2. Materials and methods

2.1. Virus strains and sample source

The 128B-15 strain isolated from Kenya in 2006 (Sang et al., 2010), the SA01–1322 strain from Saudi Arabia 2001 (Miller et al., 2002) and the attenuated MP-12 vaccine strain of RVFV (Caplen et al., 1985) were used. The Kenya 128B-15 and Saudi Arabian SA01–1322 strains are representative of circulating virulent wild-type RVFV strains, which differ only slightly genetically (<2% for the whole genome). The MP-12 strain represents a licensed live attenuated RVFV vaccine which is used in the field. Therefore, these three relevant RVFV strains were chosen to establish assays to detect viral reassortment. These viruses were grown in Vero-MARU cells, originally obtained from the Middle America Research Unit, and maintained in Dulbecco minimum essential medium (Sigma-Aldrich, USA) supplemented with 10% fetal bovine serum (Atlanta, biologicals, USA) and 1% penicillin-streptomycin solution (Gibco, USA).
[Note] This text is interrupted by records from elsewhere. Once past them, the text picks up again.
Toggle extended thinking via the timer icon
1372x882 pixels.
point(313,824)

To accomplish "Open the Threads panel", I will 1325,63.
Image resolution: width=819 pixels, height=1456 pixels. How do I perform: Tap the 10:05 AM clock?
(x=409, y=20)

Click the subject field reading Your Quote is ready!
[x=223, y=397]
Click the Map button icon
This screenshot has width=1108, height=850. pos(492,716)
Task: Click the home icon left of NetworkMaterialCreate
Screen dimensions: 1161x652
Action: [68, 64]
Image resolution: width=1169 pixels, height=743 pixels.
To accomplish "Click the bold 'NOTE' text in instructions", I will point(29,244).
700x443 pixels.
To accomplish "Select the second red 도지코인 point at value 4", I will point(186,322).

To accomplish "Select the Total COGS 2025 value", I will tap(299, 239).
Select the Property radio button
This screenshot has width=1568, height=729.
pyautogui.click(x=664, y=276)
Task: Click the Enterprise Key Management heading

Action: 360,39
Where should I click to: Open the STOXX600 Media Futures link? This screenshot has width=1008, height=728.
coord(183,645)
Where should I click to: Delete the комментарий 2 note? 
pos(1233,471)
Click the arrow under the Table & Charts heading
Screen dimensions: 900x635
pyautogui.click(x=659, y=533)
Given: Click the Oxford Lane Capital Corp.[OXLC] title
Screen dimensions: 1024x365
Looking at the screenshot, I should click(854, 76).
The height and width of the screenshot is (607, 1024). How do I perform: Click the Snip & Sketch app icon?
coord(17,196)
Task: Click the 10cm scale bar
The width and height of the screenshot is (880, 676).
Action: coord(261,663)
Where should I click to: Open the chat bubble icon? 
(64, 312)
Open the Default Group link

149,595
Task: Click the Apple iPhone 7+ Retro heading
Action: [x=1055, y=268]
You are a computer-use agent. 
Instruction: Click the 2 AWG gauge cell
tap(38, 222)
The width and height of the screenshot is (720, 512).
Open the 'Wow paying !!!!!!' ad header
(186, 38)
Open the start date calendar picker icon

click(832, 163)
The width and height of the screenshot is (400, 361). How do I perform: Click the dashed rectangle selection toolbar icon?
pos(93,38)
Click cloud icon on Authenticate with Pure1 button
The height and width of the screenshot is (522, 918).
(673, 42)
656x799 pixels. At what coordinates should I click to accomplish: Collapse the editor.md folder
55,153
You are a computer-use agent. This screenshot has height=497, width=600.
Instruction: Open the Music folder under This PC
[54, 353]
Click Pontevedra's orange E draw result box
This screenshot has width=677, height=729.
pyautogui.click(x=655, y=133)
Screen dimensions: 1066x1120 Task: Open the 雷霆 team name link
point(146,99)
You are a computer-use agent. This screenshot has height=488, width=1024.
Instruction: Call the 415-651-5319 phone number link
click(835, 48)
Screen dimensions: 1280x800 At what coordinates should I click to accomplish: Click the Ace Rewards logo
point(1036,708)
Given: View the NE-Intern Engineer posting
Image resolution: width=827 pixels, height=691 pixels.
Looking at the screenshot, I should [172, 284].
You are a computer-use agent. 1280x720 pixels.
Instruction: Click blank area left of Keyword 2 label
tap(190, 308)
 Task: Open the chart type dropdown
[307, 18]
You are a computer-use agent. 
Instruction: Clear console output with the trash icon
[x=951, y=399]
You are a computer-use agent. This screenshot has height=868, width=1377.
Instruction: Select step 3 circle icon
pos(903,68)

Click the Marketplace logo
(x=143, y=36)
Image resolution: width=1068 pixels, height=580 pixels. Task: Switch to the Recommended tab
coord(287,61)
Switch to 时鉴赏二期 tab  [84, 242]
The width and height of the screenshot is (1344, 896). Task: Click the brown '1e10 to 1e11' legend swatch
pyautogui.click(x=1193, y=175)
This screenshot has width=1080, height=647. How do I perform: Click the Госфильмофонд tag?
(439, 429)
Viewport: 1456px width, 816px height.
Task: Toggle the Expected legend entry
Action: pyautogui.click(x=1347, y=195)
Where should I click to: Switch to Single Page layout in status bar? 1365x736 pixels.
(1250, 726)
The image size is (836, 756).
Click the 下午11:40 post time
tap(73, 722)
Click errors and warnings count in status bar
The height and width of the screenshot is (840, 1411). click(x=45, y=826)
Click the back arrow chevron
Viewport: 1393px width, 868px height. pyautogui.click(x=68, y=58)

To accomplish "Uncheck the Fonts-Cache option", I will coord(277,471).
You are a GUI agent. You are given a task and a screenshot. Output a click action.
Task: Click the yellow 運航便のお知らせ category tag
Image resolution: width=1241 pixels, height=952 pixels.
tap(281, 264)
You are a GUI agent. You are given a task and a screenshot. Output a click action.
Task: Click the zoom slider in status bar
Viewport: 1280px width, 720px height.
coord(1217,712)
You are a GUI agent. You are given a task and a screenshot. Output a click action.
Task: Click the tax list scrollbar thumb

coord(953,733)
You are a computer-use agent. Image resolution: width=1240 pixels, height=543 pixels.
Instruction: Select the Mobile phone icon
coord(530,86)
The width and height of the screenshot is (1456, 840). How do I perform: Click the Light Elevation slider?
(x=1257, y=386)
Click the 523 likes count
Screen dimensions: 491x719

For the development of the GT and SS-PCR assays, virus-infected cell supernatants were collected for RNA extraction using the QIAmp viral RNA mini kit (Cat No: 52904, Qiagen, Germany) following the manufacturer’s protocol. RNA was eluted in 60 μl of elution buffer and stored at −80°C until further use.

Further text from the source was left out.